*TASK ITEM*. Starting at the line that contains "Screen dimensions: 1024x712", write out every line through the last one in the records below, word for word. Leave out any pictures.

Data extracted from a collection:
____________
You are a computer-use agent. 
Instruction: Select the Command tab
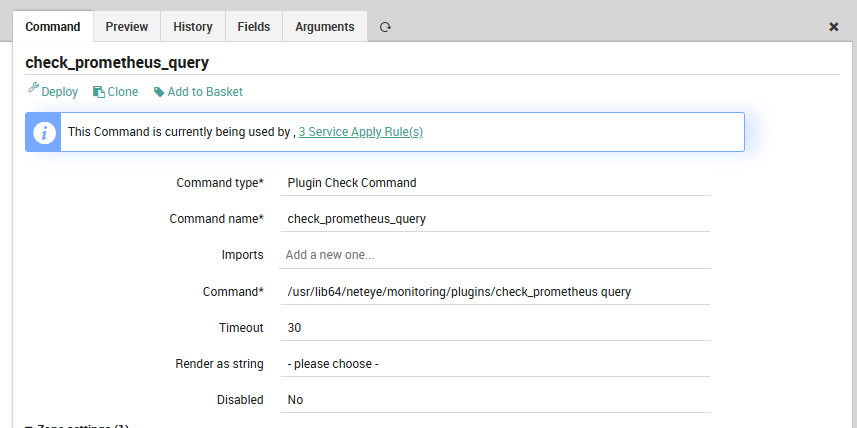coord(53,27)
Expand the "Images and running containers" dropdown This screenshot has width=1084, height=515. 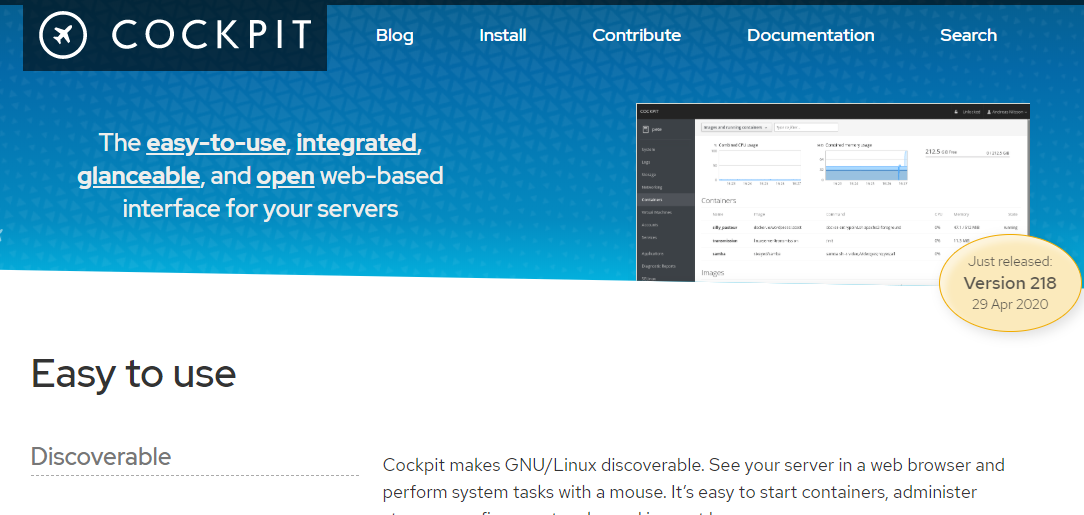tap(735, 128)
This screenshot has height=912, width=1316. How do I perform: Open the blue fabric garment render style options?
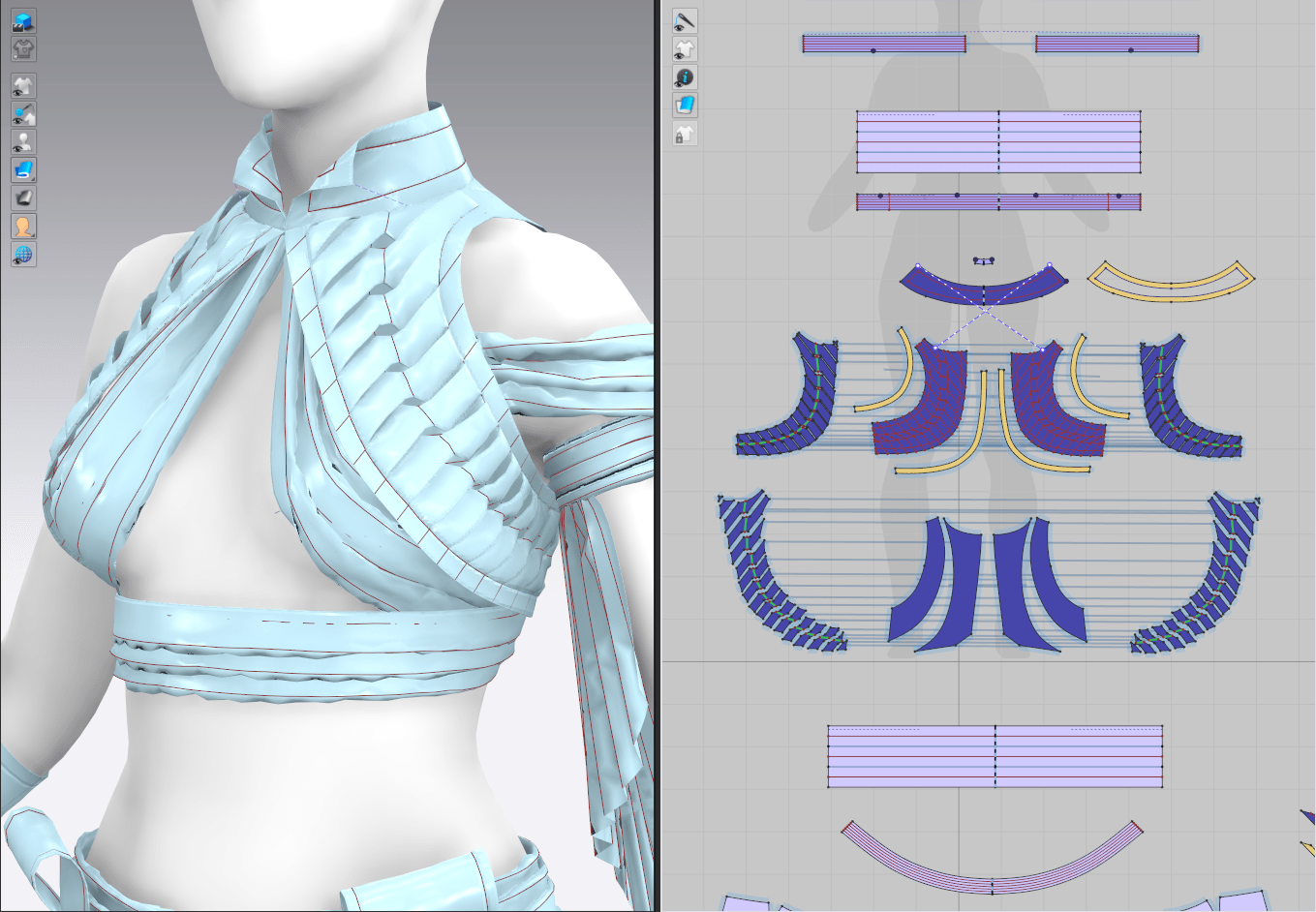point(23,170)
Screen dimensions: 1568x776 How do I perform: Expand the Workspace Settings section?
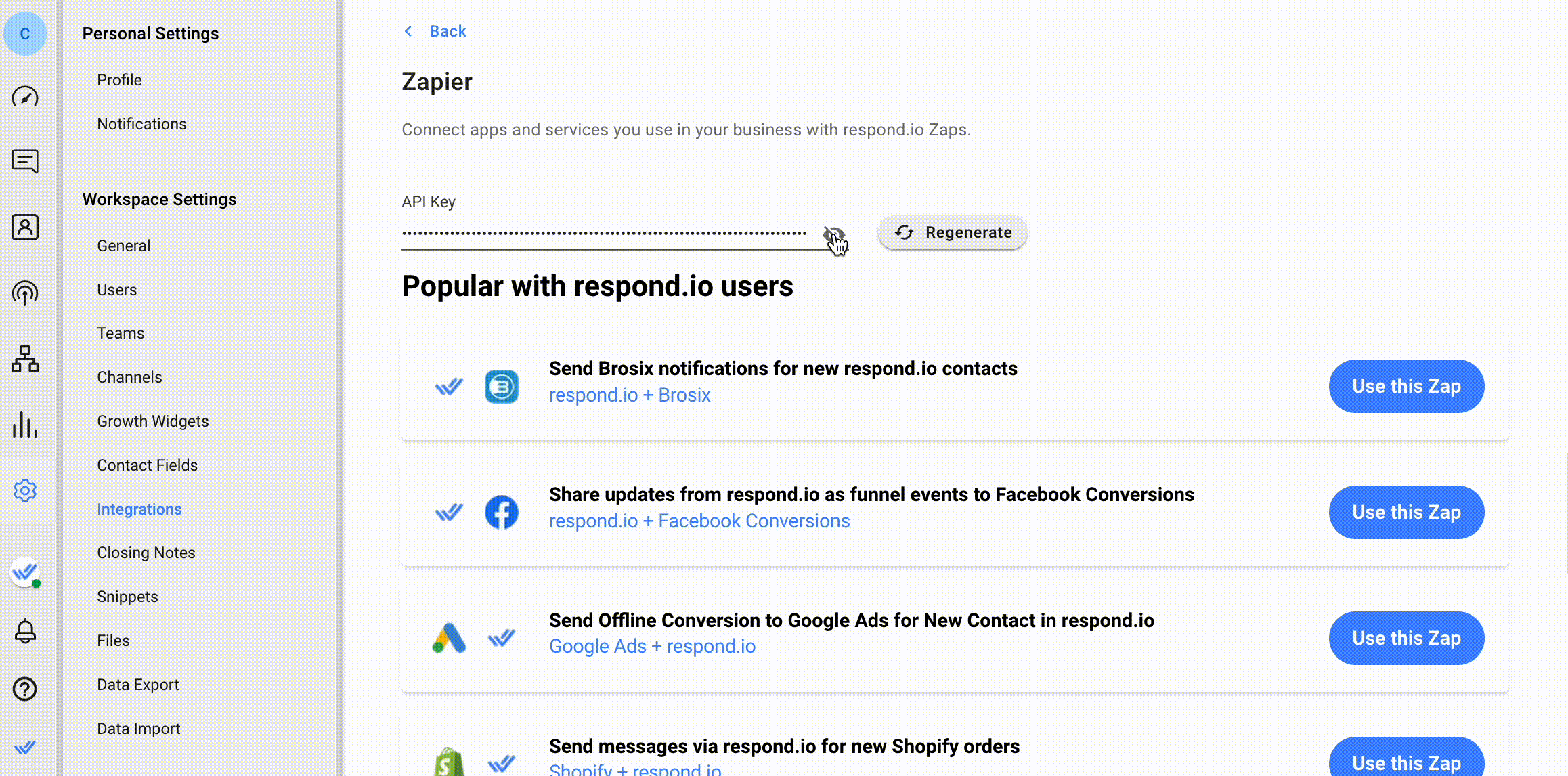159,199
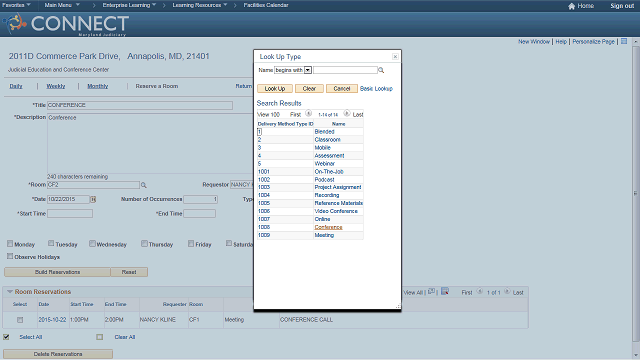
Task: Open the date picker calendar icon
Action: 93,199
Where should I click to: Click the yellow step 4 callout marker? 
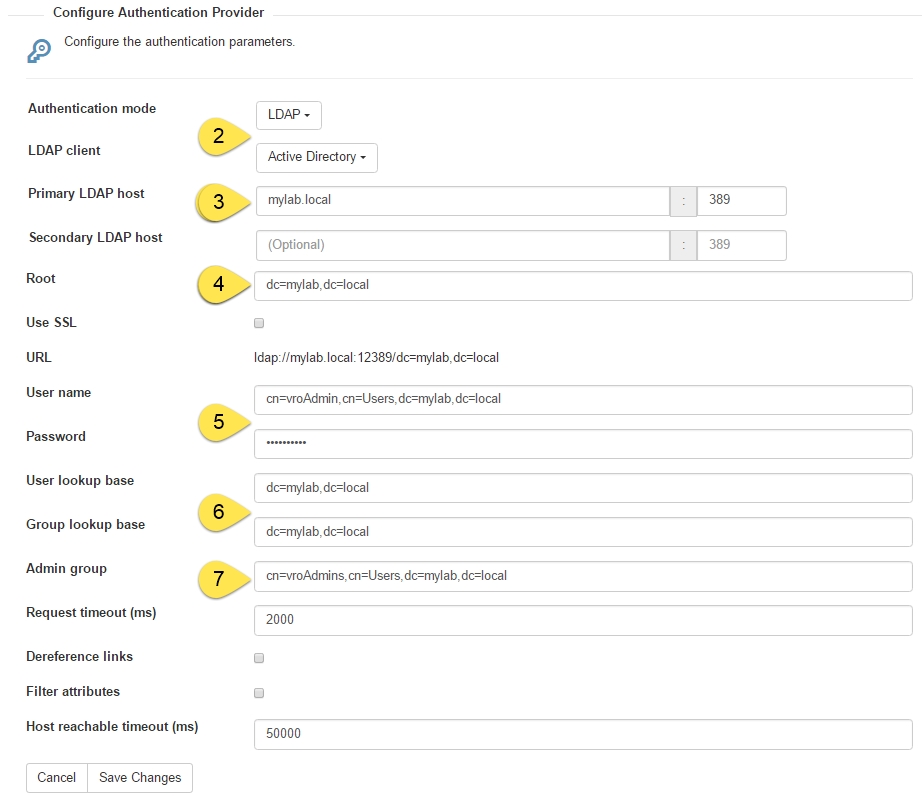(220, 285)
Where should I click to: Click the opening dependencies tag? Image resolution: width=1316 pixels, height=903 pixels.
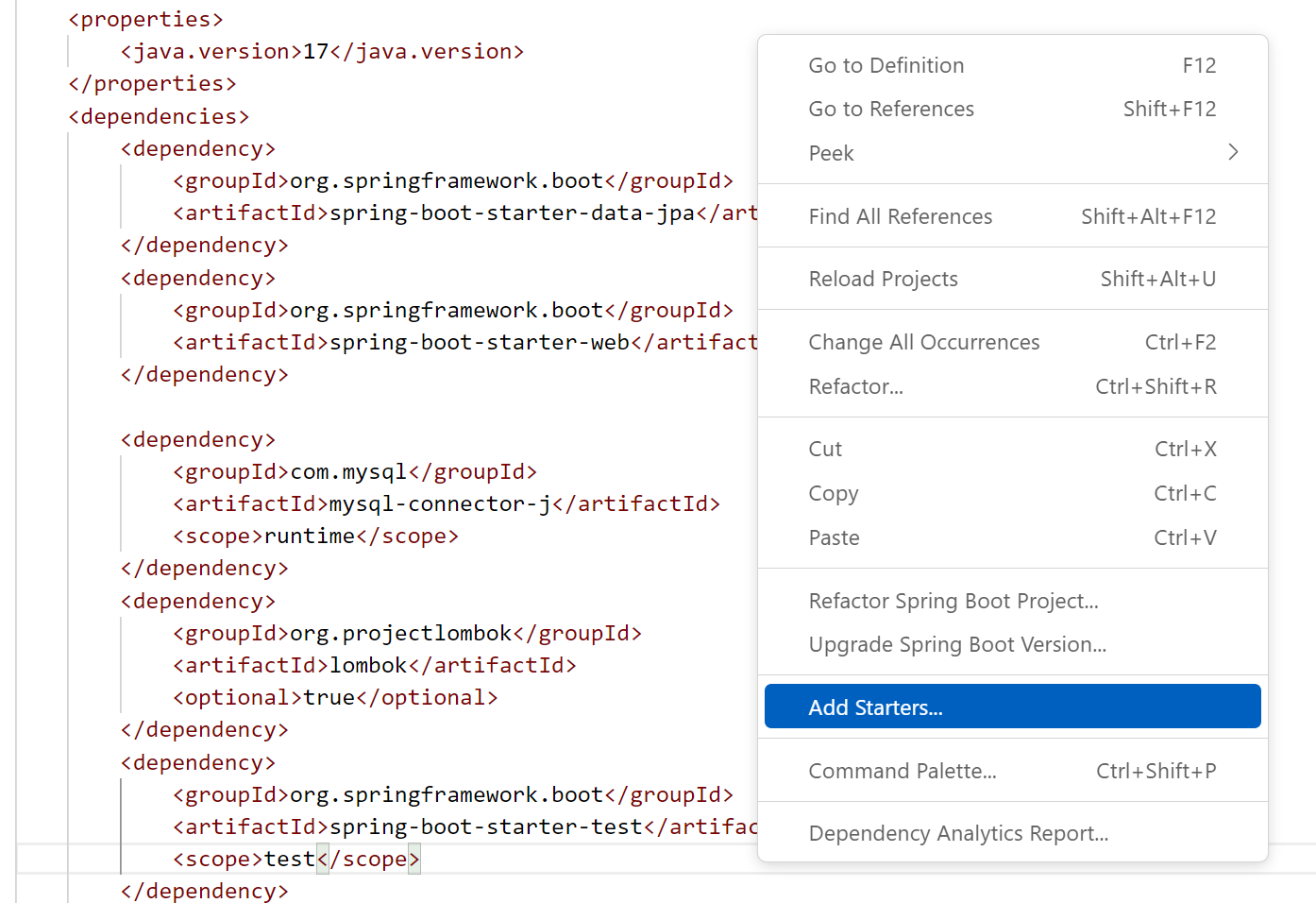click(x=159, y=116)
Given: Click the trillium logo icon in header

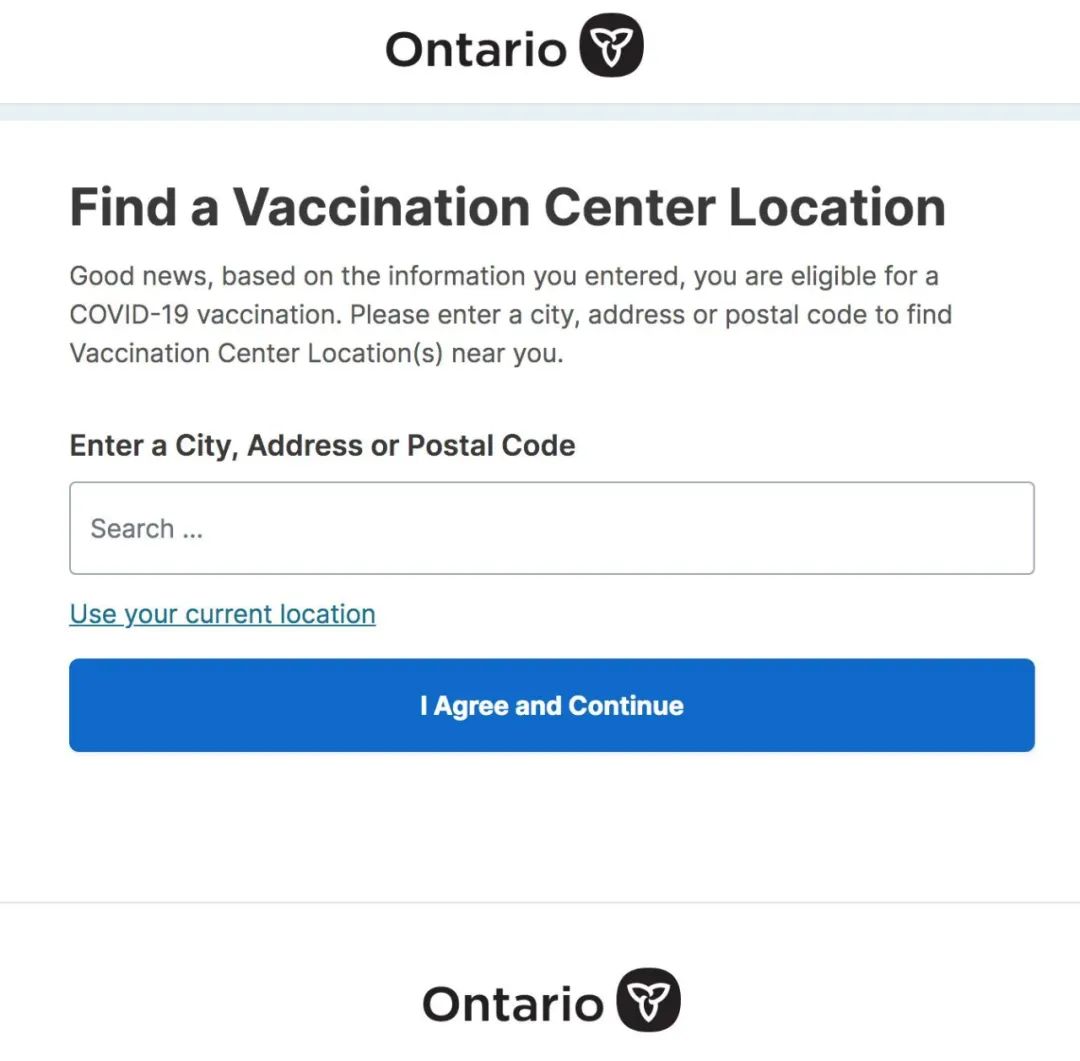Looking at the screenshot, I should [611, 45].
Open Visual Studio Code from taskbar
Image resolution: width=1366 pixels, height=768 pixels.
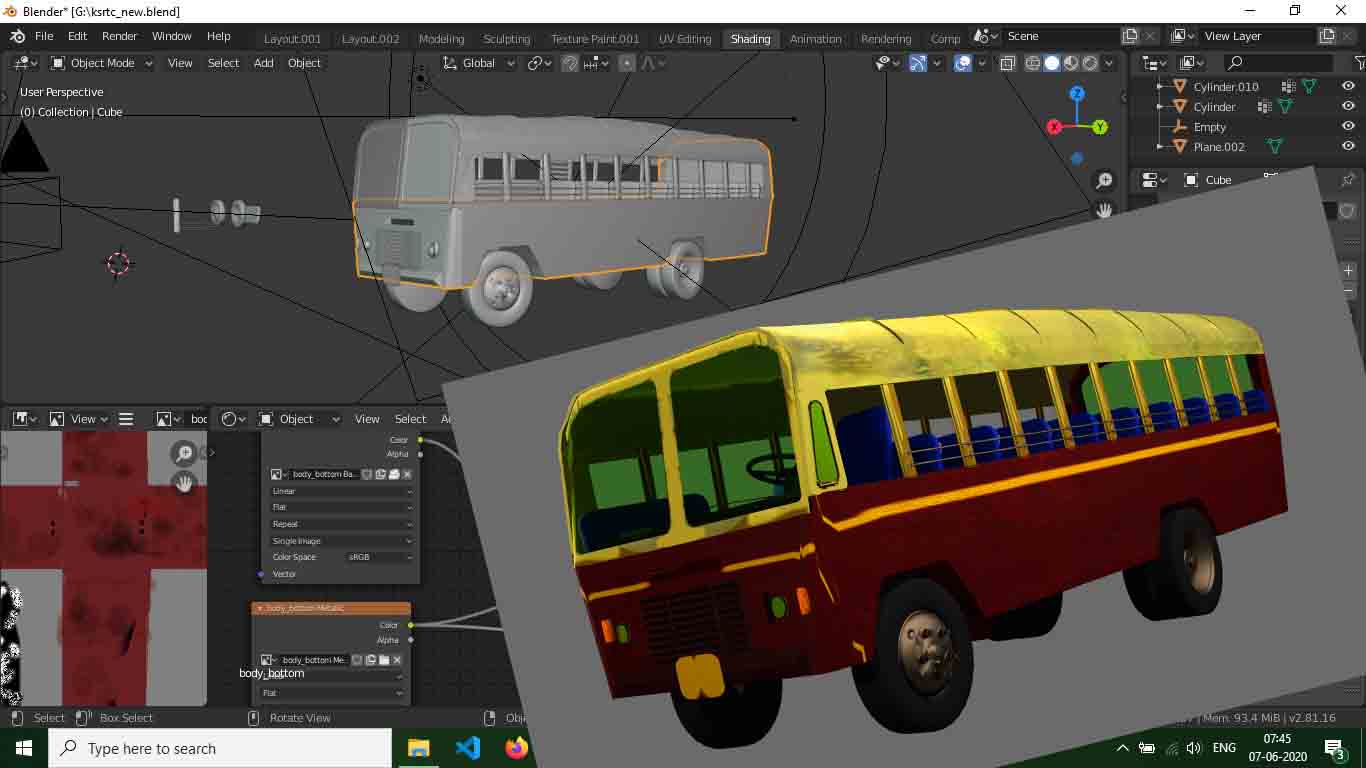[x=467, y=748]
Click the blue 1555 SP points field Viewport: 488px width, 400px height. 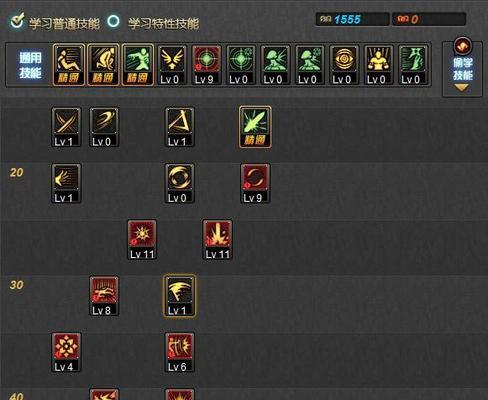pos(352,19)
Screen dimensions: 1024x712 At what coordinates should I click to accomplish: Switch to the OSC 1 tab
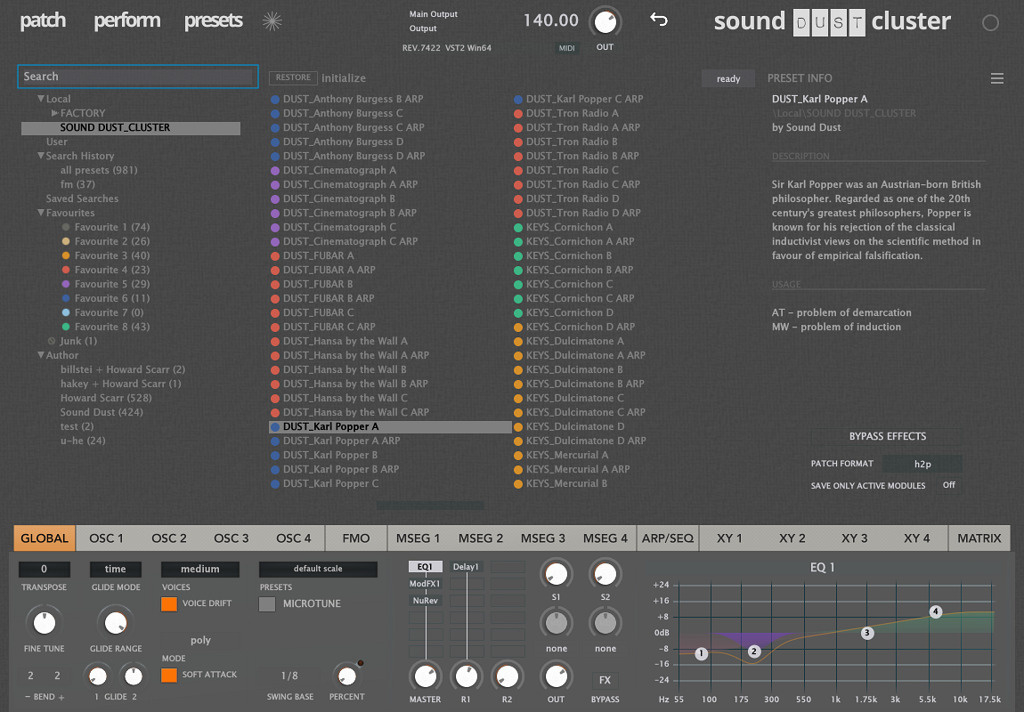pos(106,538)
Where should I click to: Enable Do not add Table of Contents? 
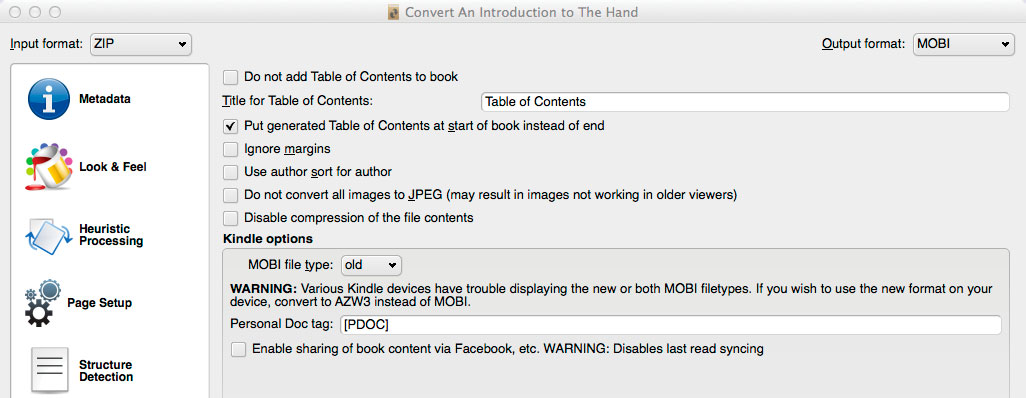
____________
*REPLY*.
Screen dimensions: 1024x712 At what coordinates should I click to accomplish: Switch to the OSC 1 tab
pos(106,538)
Where should I click to: Enable Do not add Table of Contents? 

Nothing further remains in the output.